== Task brief ==
Copy the passage on detecting B-cell neoplasms, beginning at the words "Karyologic analysis of" and stopping after "suspected B-cell neoplasms.", and swap "facile" for "simple".

The invention described herein was made in the course of work under a grant or award from the Department of Health, Education and Welfare.
A favorable prognosis for a cancer is dependent upon the early detection of malignant cells. B-cell neoplasms, such as lymphocytic leukemias, follicular lymphomas, and others, develop from aberrant cells which have chromosomal translocations. Karyologic analyses of neoplastic B-cells indicate that they carry chromosomal translocations characteristic of a particular neoplasm (See Erikson et al., Proc. Nat'l Acad. Sci. USA 80: 4822-4826 (1983), and Proc. Nat'l. Acad. Sci. USA 81: 4144-1448 (1984)). For example, a translocation between chromosomes 14 and 18 is characteristic of human follicular lymphomas (See Croce et al., Proc. Nat'l Acad. Sci. USA 80: 6922-6926 (1983), and Yuni et al., N. Engl. J. Med. 307: 1231-1236 (1982)).
Karyologic analysis of lymphocytes, however, is not an efficient technique for screening large numbers of individuals to detect chromosomal rearrangements of these B-cell neoplasms. There is, thus, a need for a facile test for the diagnosis of suspected B-cell neoplasms.

== Raw data ==

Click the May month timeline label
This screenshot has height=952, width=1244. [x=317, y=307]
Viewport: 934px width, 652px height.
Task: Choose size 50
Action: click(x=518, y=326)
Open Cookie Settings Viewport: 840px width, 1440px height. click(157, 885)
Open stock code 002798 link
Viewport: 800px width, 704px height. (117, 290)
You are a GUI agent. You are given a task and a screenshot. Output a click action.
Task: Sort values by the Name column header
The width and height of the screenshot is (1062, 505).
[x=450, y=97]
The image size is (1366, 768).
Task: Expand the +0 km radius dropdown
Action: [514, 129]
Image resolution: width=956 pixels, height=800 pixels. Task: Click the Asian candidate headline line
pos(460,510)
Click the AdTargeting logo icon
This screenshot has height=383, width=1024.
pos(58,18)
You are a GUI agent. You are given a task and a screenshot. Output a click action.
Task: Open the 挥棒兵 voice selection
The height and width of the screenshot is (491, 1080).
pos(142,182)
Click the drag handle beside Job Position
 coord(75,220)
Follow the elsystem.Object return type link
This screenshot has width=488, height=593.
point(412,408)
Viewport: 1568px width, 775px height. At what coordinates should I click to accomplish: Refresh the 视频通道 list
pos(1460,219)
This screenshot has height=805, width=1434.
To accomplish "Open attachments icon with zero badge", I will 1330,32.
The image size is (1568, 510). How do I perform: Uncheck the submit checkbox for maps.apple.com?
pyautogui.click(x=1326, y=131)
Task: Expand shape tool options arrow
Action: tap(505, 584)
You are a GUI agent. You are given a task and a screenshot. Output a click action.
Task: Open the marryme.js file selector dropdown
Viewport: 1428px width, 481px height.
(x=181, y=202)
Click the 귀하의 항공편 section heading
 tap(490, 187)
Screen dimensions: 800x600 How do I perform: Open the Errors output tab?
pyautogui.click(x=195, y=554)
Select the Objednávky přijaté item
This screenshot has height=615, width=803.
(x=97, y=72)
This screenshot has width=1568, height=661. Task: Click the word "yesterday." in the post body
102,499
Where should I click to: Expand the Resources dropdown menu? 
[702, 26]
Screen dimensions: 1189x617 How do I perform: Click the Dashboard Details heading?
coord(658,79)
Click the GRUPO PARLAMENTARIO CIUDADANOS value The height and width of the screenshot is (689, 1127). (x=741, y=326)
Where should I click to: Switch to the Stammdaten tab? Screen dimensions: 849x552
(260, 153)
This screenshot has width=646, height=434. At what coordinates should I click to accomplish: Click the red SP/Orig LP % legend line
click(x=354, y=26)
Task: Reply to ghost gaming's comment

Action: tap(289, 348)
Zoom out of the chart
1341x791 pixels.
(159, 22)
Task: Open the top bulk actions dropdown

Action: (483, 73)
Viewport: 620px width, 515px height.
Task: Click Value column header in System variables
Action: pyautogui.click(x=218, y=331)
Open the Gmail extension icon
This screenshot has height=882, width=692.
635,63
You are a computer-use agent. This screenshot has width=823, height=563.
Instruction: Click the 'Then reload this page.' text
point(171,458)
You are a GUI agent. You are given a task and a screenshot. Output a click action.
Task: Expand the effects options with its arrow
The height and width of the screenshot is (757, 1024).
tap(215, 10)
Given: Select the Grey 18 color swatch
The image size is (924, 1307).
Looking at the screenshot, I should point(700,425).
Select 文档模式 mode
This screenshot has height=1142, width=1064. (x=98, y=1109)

== Answer area ==
Karyologic analysis of lymphocytes, however, is not an efficient technique for screening large numbers of individuals to detect chromosomal rearrangements of these B-cell neoplasms. There is, thus, a need for a simple test for the diagnosis of suspected B-cell neoplasms.